Politically and socially, our society remains a deeply fragmented society as our past is sullied by experiences of political violence and injustices that have left many people scarred both physically and emotionally.
Violence and conflicts have always been a cause for concern in Zimbabwe.
In the post-colonial independent Zimbabwe, the cases of violence were supposed to be erstwhile. However, they were frequent with chapters like Gukurahundi, 2000 parliamentary elections, Operation Murambatsvina (2005) and the 2008 political violence standing out to global attention.
Just like weevils, anger and hurt within a society – if unmitigated — can work their way to the core, shattering and dividing society, leaving room for endless conflict and regression.

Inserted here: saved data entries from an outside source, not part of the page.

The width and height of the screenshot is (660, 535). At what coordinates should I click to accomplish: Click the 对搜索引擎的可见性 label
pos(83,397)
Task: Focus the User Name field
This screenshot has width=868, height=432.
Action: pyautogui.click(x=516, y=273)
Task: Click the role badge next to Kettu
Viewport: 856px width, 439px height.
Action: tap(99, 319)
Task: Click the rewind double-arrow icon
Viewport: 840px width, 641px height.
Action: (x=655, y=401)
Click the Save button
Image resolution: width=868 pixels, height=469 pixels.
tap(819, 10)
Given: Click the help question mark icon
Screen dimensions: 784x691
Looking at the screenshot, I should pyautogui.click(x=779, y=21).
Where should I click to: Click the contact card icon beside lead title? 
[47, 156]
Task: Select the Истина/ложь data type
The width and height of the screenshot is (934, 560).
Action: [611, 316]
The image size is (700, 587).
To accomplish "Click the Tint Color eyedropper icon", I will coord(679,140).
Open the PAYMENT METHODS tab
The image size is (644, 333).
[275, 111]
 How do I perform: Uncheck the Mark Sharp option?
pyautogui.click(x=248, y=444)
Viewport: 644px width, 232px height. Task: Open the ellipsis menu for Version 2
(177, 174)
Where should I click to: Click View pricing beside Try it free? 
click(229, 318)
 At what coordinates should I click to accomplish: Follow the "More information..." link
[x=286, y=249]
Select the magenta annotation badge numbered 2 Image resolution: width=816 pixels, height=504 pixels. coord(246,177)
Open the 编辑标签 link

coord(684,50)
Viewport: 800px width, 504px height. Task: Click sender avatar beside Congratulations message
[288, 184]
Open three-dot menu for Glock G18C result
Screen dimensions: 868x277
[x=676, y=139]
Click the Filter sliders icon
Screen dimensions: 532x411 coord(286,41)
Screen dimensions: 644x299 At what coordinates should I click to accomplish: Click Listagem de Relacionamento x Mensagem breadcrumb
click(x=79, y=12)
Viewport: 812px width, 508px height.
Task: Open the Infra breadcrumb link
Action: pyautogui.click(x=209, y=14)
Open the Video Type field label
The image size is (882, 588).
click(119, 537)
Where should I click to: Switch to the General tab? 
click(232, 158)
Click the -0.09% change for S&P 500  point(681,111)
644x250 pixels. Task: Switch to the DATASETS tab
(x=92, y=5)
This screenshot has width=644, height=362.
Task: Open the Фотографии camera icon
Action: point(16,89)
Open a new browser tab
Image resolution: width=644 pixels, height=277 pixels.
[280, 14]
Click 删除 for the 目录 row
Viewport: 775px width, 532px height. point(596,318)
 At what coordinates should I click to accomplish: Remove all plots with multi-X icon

To this present-day, scant efforts or headway have been made to address this recurrent problem and because the habit of violence is deeply etched, the recurrence and severity of acts of violence increase whenever there are major political events, particularly elections.
And yet our political system was cleverly designed to maximise the beneficial effects of polarisation, anger and hurt. Our constitution guarantees that we can argue with one another in the public square, through a free press, and in open court.
The separation of powers forces our representatives in government to arrive at policy through disagreement, tolerance, negotiation, and accommodation.
Our dream as a country is, in a sense, an optimistic reframing of the discontent felt by people unwilling to accept the circumstances life has handed them.
Justifiably, it appears that the people have every right reason to be angry at. This anger; this polarisation and this hurting are rooted in many aspects of our lives – politics, religion, and most badly our protracted economic relapse.
For years now, we have been going through a dire economic crisis characterised by a debilitating liquidity crunch, foreign currency shortages, rising inflation, spiralling basic commodity prices, erosion of disposable incomes, power outages and low productivity.
A dark cloud of economic sanctions, as it has been labelled, hovers over us.
The country has run out of passports and vehicle registration number plates, forcing citizens to wait for long periods to get them – yet another sign of a desperate shortage of U.S. dollars.
Fuel prices and bus fares are getting hiked every month or so.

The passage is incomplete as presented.